Comparative investigation on surface integrity for conventional and ultrasonic vibration–assisted cutting of in situ TiB₂/7050Al MMCs

The particle reinforced metal matrix composites have drawn attractive attentions in modern industries due to their excellent properties such as low density, improved strength, and wear resistance. However, due to the existence of hard ceramic particles, it shows poor machinability such as large cutting force and unstable machined surface quality using traditional cutting method. In this study, taking advantage of ultrasonic vibration–assisted cutting method such as reducing cutting force and improving machining quality, the machined surface integrity of a new kind of in situ TiB₂/7050Al metal matrix composites was comparatively investigated between conventional milling (CM) and ultrasonic vibration–assisted milling (UVM). It was much important to match appropriate ultrasonic vibration parameters and cutting parameters for achieving a smaller surface roughness and larger surface compressive residual stress in UVM. The depth of compressive residual stress layer in the subsurface was about 90 to 120 μm, which was deeper than that of CM. Besides, ultrasonic vibration did not make obvious impact on the surface hardness and microhardness.
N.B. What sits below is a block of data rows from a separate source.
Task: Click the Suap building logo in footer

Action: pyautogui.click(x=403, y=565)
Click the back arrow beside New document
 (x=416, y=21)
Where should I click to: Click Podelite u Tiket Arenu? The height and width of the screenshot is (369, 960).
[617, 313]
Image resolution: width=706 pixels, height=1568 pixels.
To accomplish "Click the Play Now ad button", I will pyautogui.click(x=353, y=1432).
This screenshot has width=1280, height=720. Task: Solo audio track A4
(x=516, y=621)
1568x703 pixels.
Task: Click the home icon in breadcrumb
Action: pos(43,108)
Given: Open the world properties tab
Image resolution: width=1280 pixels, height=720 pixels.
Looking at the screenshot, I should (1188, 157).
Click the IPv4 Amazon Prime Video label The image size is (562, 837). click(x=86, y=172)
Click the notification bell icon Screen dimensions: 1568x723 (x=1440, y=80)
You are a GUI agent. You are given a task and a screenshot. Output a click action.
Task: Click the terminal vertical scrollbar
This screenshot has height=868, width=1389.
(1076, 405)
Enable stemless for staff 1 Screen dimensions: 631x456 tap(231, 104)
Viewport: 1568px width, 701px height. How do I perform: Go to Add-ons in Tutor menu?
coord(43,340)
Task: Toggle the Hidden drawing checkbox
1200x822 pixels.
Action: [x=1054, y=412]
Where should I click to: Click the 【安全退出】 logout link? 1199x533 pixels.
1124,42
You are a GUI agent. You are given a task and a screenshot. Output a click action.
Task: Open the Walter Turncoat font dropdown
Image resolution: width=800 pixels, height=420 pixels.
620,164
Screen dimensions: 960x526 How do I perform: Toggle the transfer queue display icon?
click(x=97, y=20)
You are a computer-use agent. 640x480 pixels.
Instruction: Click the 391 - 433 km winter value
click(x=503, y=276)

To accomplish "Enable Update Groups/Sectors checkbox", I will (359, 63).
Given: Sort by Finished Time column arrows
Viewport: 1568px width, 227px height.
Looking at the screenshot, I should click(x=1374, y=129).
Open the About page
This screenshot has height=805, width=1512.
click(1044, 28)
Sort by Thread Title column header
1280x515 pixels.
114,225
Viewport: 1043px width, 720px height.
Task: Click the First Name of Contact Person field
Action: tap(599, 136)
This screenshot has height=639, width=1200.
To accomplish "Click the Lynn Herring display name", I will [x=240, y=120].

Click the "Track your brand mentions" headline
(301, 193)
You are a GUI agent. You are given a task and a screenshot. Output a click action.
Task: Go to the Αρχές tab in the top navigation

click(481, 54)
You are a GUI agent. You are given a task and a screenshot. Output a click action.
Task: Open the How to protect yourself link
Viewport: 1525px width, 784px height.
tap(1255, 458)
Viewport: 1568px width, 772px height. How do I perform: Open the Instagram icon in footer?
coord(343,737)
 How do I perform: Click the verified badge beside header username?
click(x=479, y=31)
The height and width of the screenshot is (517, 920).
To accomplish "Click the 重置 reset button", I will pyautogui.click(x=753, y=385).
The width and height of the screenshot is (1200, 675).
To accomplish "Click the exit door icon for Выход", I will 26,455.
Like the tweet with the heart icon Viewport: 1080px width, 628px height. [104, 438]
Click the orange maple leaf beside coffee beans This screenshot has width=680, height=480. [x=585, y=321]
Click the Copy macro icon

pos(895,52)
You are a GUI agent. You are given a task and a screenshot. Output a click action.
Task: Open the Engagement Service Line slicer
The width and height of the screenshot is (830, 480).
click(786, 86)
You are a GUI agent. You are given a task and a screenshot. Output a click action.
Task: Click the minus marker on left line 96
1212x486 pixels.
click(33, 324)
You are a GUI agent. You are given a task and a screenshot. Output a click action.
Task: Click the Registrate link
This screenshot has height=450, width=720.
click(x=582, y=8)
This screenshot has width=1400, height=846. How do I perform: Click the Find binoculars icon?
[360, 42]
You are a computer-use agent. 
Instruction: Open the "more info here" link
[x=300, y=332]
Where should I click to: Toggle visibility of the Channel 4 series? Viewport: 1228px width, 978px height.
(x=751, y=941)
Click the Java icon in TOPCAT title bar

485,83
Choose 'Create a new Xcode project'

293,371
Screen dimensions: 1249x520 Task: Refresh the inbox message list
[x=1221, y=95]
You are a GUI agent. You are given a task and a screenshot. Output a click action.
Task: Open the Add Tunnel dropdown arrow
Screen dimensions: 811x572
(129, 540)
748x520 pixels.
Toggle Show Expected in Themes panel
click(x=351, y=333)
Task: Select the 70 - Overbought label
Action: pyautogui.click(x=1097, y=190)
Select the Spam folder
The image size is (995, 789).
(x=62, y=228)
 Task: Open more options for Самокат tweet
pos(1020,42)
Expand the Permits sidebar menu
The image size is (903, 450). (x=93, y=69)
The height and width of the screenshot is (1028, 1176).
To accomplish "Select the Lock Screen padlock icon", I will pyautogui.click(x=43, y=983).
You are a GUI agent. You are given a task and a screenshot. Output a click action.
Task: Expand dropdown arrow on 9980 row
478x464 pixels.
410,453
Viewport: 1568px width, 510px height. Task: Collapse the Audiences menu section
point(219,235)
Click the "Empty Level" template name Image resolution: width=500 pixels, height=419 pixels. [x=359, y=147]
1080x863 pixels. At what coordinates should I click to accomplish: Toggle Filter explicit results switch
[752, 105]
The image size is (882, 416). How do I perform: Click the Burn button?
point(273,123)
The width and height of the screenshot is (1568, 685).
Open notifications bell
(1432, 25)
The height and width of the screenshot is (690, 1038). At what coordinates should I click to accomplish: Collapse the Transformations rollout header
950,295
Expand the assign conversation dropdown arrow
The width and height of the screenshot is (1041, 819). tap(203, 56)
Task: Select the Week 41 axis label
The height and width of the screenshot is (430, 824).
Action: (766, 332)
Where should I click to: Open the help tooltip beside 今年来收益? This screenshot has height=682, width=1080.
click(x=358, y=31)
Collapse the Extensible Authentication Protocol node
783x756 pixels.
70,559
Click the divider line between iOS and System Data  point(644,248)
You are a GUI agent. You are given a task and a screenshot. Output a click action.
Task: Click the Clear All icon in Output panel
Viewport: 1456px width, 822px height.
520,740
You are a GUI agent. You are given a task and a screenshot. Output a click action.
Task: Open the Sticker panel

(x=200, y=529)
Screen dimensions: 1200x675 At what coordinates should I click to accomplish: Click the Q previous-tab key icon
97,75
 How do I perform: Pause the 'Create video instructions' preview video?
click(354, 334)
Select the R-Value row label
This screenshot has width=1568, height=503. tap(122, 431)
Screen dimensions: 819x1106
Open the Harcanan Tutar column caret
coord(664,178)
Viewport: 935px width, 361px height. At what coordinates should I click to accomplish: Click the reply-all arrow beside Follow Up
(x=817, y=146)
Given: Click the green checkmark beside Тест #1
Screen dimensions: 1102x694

In this paper, for ultrasonic vibration–assisted milling in situ TiB₂/7050Al MMCs, the vibration parameters and cutting parameters were recommended as frequency of 30 kHz, amplitude of 4 μm, cutting speed of 30 m/min, feed rate of 0.05 mm/z, and cutting depth of 0.5 mm; the surface roughness was 0.34 μm and compressive surface residual stress was − 208 MPa. Therefore, a proper match of ultrasonic parameters and cutting parameters could significantly enhance the surface integrity in ultrasonic vibration–assisted milling in situ TiB₂/7050Al MMCs.